» **Selected extract**
## START
Convocation 2018

Congratulations to our 2018 graduates!

Here are a few images from the Convocation ceremony that took place on November 5, 2018.

Convocation 2018

SAS Convocation Deacons

SAS Convocation I of T

SAS Convocation MDiv

SAS Chancellors Party

Graduates, please click here for more photos and your personal photo! Login is required, please contact the webmaster if you cannot access this page.

The address for Convocation was given by Rev. Peter Turrone, Pastor and Executive Director of the Newman Centre. Full text below: 

I burned for your peace

Given at the SAS & TST Convocation Address, November 5th, 2018 

Fr Peter Turrone

 Fr. Turrone

Eminent Chancellor of St. Augustine’s Seminary, Cardinal Collins, Archbishop of Toronto and the Chairman of the SAS Board of Governors, Most Reverend Wayne Kirkpatrick, Professor Heather Boon, Vice-Provost, Faculty and Academic Life representing U of T on behalf of the Chancellor, Rev. Edwin Gonsalves, Rector of St. Augustine’s Seminary and Members of the Seminary Board of Governors.

TST College Representatives, Invited Guests, Family members of the Graduating class, members of St. Augustine’s Seminary here gathered in Convocation-Faculty, Students, Support Staff……and the focus of this evening’s ceremonies, the graduating class of 2018.

It is an honour to address you all this evening!

When trying to figure out what to say this evening, I tried to go back in my memory with the hopes of recalling speeches that I heard from previous convocation ceremonies. It was very difficult to recall much, not because of their quality, but, like many of you graduates, I found myself fully immersed in a new chapter of my life.

It was by reflecting on my early years of theological formation that I remembered a quote I had read in vol. 1 of von Balthasar’s Explorations in Theology. It left a mark on me which I hope will do the same for each of you graduates.

Balthasar wrote: “In the whole history of Catholic theology there is hardly anything that is less noticed, yet more deserving of notice, than the fact that, since the great period of Scholasticism, there have been few theologians who were saints.”
## END
» **Dataset entries**
## START
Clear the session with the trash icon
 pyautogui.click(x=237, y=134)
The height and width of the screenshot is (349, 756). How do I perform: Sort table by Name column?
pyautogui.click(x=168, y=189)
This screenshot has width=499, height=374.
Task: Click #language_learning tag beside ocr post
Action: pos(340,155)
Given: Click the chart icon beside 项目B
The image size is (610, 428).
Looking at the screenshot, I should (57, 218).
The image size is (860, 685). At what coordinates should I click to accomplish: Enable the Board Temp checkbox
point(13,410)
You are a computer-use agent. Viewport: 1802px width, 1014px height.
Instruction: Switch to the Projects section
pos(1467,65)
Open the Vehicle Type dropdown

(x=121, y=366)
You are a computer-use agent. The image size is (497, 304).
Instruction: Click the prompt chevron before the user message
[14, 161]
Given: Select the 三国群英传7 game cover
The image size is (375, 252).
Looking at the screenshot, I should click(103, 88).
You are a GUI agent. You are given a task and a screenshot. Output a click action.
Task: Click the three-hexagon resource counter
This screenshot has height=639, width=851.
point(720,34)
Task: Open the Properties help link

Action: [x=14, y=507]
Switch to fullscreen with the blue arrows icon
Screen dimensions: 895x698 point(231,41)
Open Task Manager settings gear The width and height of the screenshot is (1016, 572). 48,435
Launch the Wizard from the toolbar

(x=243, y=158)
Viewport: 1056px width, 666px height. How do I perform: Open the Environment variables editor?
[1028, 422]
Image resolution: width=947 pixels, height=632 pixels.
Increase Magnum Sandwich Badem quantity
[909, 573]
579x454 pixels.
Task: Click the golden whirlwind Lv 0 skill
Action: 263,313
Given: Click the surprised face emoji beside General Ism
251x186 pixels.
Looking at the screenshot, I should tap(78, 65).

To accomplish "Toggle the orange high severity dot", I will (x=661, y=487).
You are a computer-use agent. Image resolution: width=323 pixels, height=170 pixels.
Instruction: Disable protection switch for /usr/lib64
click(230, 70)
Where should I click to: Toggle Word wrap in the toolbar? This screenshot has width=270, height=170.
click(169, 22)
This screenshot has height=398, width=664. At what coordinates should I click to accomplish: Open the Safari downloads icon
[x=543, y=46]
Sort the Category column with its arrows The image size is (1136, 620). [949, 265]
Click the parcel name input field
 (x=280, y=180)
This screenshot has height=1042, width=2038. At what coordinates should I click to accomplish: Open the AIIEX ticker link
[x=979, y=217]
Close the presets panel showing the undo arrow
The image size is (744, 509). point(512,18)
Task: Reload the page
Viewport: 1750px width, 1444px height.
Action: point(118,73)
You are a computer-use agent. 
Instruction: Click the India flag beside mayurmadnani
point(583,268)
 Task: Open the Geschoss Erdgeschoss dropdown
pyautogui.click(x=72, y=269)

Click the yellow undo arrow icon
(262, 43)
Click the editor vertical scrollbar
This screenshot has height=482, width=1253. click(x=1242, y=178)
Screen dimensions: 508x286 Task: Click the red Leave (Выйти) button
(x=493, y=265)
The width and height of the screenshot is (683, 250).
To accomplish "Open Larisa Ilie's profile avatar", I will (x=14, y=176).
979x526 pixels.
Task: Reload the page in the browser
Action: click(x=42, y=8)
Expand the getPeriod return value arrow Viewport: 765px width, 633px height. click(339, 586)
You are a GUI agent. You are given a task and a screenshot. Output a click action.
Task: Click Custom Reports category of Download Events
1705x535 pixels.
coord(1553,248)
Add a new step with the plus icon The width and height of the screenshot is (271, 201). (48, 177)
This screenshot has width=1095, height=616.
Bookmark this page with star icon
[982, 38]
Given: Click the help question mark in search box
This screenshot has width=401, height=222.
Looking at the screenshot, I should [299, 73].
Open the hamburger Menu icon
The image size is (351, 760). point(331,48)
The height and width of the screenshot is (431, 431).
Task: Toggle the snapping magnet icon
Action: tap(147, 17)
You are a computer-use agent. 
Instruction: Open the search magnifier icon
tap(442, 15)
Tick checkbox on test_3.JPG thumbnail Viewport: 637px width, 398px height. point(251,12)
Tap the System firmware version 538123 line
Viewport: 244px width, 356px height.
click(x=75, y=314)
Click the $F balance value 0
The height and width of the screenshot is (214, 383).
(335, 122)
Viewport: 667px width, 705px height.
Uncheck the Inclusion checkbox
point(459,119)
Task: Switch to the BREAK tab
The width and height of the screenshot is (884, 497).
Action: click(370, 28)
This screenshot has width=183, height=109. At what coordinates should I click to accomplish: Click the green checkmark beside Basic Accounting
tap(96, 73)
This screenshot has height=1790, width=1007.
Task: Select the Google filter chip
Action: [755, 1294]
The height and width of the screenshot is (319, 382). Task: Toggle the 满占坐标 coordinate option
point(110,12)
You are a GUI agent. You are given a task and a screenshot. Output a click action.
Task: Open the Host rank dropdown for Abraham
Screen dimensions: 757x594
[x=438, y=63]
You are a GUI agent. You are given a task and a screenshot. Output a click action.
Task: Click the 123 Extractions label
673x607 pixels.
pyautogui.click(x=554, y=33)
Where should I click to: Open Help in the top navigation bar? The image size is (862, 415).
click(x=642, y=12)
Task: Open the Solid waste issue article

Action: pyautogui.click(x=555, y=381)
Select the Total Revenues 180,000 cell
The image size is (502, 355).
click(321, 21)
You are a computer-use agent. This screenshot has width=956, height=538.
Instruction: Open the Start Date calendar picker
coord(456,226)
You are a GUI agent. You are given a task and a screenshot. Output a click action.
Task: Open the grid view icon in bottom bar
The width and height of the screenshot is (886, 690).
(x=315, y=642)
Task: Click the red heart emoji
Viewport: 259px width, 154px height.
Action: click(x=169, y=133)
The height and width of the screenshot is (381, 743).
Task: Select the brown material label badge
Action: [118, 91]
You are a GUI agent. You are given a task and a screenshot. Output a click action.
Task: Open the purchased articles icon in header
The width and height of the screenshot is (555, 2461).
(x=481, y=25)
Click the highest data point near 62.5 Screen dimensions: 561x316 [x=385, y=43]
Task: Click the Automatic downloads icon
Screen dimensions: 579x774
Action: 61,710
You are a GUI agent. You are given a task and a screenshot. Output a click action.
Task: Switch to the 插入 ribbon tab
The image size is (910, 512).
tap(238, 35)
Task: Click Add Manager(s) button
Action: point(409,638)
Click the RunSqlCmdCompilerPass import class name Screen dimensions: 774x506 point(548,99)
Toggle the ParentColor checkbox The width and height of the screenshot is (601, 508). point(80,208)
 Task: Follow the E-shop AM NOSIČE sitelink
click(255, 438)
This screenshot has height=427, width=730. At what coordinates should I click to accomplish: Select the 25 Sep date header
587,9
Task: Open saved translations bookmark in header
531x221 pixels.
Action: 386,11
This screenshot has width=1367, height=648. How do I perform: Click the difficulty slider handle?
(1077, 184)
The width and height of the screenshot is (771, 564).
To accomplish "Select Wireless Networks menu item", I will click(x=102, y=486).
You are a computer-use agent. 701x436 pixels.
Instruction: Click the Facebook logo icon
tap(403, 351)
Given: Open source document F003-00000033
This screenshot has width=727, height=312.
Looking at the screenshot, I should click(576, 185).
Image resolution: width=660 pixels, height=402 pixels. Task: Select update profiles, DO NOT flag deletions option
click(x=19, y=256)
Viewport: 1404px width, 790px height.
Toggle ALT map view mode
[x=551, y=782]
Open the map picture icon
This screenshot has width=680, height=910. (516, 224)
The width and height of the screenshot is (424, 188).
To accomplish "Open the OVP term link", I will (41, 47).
## END
» **Written tasks**
1. Answer these questions about the Convocation 2018 page:
(a) On what date did the Convocation ceremony take place?
(b) Who gave the Convocation address, and what positions does he hold?
(c) From which volume and work did the speaker recall a quote?
2. List every person named individually in the opening greeting of the address on the Convocation 2018 page, with the role given for each.
3. Continue the Convocation 2018 address from its last sentence, in the same voice.

» **Expected outputs**
1.
(a) November 5, 2018.
(b) Rev. Peter Turrone, Pastor and Executive Director of the Newman Centre.
(c) Vol. 1 of von Balthasar's Explorations in Theology.

2.
- Cardinal Collins: Eminent Chancellor of St. Augustine's Seminary and Archbishop of Toronto
- Most Reverend Wayne Kirkpatrick: Chairman of the SAS Board of Governors
- Professor Heather Boon: Vice-Provost, Faculty and Academic Life, representing U of T on behalf of the Chancellor
- Rev. Edwin Gonsalves: Rector of St. Augustine's Seminary

3.
So what advice can be offered to a group of men and women with vastly different life experiences yet sharing a common interest in the study of God?  Immerse yourselves in the writings of the theologian saints so that you too “can become perfect, as your heavenly Father is perfect.” (Matt 5:48).

In particular, I would like to offer some insights derived from the life of St. Augustine, the patron of this seminary. His own life experiences allowed me, and countless others, not only to come to believe in God, but to learn to kneel in awe before Him. 

I was an atheist during the early years of my undergraduate degree in the psychological and natural sciences. In God’s Providence, the professor for the humanities course I had enrolled in placed St. Augustine’s Confessions on the required reading list. Little did I know that opening that little Penguin paperback book would throw me into a deep existential crisis!  Weren’t Christians supposed to be naïve and unintelligent? Wasn’t the Christian faith supposed to be a crutch for those who cannot deal with reality? Augustine’s elegant prose began to shatter all my illusions regarding the Christian faith. 

"…You called, you shouted, and you broke through my deafness. You flashed, you shone, and you dispelled my blindness. You breathed your fragrance on me; I drew in breath and now I pant for you. I have tasted you, now I hunger and thirst for more. You touched me, and I burned for your peace."  What remarkable words from a remarkable man!

Like many people today, I had uncritically embraced the prevailing narrative that faith and reason were at odds with one another. This is the a priori belief that many are expected to maintain prior to beginning university, at least for those enrolled in the sciences. Not a week goes by when I meet with new students at the Newman Centre who either believe this or are being encouraged to do so. We are told that science alone is based on objective reality that can be tested. As one of my former neuroanatomy professors stated, with all the solemnity of an ex cathedra pronouncement: “we are nothing more than a bunch of firing neurons. Once they die there is nothing left”.  Religious faith, we were told, was something subjective and had no basis in the reality. It was either harmless, or, worse, a cause for suffering and an obstacle to happiness.  

Stephen Hawking, the deceased physicist, was well known for his scientific work, and also for his atheism. In his last book, Brief Answers To The Big Questions, he affirms that there is “no possibility of God’s existence and His work as Creator of the universe”.  His Excellency Scott McCaig, Bishop of the Roman Catholic Military Ordinariate of Canada, tweeted out a splendid response.  He tweeted, “This would be valid if we professed Zeus or Thor, but we don’t. God is “ipsum esse” the very source and ground of being – Being itself, not something in the system.” Who would have thought that Twitter could be used to do philosophy or theology?  Our God is wholly Other and cannot be reduced to some caricature produced in a philosophically and theologically untrained mind.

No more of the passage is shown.